▶ [Excerto selecionado]
•••••
E foi no meu cérebro que me
encontrei a pensar num parece que até foi ontem, mas era 1980 e o mundo girava
com outra cadência. Os corredores do Hospital de São João, cheiravam a éter,
desinfetante e café requentado e um certo
odor bafiento, uma mistura curiosamente familiar que acabaria por se tornar a
fragrância da minha juventude.
Entrávamos de bata branca, ainda
engomada pela mão zelosa funcionária do lar que achava que Medicina era
sinónimo de dignidade. Não sabia, ainda, que a dignidade se ia buscar nos
gestos pequenos, no toque calmo ao auscultar um peito aflito, ou no olhar que
pede desculpa por não ter mais para dar a um doente terminal. Éramos estudantes
de Medicina. Íamos de sebenta na mão e olhos bem abertos, sonhando com
bisturis, diagnósticos brilhantes e salvações de última hora. Achávamos que
sabíamos mais do que sabíamos. E, no fundo, era isso que nos movia: a ilusão de
que o saber tudo era apenas uma questão de tempo. Mais cedo ou mais tarde
iriamos salvar o mundo. A tristeza teria cura, a solidão seria uma virose
passageira e as vezes impossíveis deixariam de existir.
•••••
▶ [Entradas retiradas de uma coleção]
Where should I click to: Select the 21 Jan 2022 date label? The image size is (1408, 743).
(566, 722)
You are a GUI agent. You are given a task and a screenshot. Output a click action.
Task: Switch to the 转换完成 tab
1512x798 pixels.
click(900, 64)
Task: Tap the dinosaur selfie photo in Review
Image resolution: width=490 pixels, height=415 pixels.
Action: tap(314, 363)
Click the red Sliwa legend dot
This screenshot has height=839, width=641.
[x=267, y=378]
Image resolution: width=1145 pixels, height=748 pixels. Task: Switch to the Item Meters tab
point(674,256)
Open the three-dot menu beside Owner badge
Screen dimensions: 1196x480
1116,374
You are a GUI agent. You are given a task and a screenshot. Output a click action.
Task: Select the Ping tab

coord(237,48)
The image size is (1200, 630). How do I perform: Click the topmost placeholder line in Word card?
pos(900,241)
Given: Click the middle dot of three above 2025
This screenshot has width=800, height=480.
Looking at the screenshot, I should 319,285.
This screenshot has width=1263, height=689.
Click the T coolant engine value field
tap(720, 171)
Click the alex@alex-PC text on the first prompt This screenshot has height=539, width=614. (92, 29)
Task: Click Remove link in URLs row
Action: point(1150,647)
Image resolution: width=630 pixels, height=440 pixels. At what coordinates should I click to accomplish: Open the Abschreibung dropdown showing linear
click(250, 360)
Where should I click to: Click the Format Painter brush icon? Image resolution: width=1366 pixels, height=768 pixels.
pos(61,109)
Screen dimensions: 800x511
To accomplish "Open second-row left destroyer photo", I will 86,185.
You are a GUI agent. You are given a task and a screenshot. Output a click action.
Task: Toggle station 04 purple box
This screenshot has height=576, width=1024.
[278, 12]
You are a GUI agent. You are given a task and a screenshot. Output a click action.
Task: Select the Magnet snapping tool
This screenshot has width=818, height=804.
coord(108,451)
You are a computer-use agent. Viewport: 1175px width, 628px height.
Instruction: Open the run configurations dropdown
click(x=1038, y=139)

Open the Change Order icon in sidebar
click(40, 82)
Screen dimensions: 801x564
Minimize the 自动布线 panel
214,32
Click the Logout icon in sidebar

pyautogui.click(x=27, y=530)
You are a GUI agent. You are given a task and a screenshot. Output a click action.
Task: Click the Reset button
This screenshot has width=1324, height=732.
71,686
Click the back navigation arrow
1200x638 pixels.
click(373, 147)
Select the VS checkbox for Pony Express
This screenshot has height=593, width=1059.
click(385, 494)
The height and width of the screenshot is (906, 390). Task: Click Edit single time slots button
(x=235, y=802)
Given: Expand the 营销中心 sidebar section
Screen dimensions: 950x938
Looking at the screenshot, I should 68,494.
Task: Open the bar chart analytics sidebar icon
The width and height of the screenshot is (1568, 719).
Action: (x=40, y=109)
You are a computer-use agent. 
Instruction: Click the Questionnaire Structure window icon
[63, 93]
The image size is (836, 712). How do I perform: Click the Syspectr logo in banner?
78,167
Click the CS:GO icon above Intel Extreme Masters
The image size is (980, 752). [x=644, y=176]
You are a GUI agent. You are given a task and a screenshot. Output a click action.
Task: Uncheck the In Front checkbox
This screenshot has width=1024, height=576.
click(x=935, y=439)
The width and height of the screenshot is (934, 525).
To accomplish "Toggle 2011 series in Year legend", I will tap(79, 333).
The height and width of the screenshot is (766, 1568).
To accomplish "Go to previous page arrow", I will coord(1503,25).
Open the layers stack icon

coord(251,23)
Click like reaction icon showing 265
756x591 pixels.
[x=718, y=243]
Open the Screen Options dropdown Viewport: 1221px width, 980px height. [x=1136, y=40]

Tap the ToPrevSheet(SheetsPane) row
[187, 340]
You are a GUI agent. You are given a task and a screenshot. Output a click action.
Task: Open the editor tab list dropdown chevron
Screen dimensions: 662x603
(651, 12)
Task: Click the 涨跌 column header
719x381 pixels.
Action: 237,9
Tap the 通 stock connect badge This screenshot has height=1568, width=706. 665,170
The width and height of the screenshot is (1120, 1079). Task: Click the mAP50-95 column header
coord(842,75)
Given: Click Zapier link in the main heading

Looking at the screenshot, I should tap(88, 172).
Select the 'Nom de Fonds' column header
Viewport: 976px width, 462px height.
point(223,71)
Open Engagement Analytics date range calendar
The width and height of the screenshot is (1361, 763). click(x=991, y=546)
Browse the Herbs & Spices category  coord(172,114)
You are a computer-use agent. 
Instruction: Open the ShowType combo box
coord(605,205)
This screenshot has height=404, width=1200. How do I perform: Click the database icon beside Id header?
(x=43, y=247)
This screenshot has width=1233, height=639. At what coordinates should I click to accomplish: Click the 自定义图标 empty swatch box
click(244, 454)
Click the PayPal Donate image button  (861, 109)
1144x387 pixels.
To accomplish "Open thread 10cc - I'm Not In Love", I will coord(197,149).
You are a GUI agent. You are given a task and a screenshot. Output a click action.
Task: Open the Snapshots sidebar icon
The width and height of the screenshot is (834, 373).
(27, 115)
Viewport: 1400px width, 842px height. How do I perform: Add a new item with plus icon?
•••••
▶ [Partes do exercício]
(a) Copie do excerto, sem qualquer alteração, tudo desde "Entrávamos de bata" até "deixariam de existir.".
(b) No excerto, a que cheiravam os corredores do Hospital de São João?

▶ [Respostas por item]
(a)
Entrávamos de bata branca, ainda
engomada pela mão zelosa funcionária do lar que achava que Medicina era
sinónimo de dignidade. Não sabia, ainda, que a dignidade se ia buscar nos
gestos pequenos, no toque calmo ao auscultar um peito aflito, ou no olhar que
pede desculpa por não ter mais para dar a um doente terminal. Éramos estudantes
de Medicina. Íamos de sebenta na mão e olhos bem abertos, sonhando com
bisturis, diagnósticos brilhantes e salvações de última hora. Achávamos que
sabíamos mais do que sabíamos. E, no fundo, era isso que nos movia: a ilusão de
que o saber tudo era apenas uma questão de tempo. Mais cedo ou mais tarde
iriamos salvar o mundo. A tristeza teria cura, a solidão seria uma virose
passageira e as vezes impossíveis deixariam de existir.

(b) A éter, desinfetante e café requentado, e a um certo odor bafiento.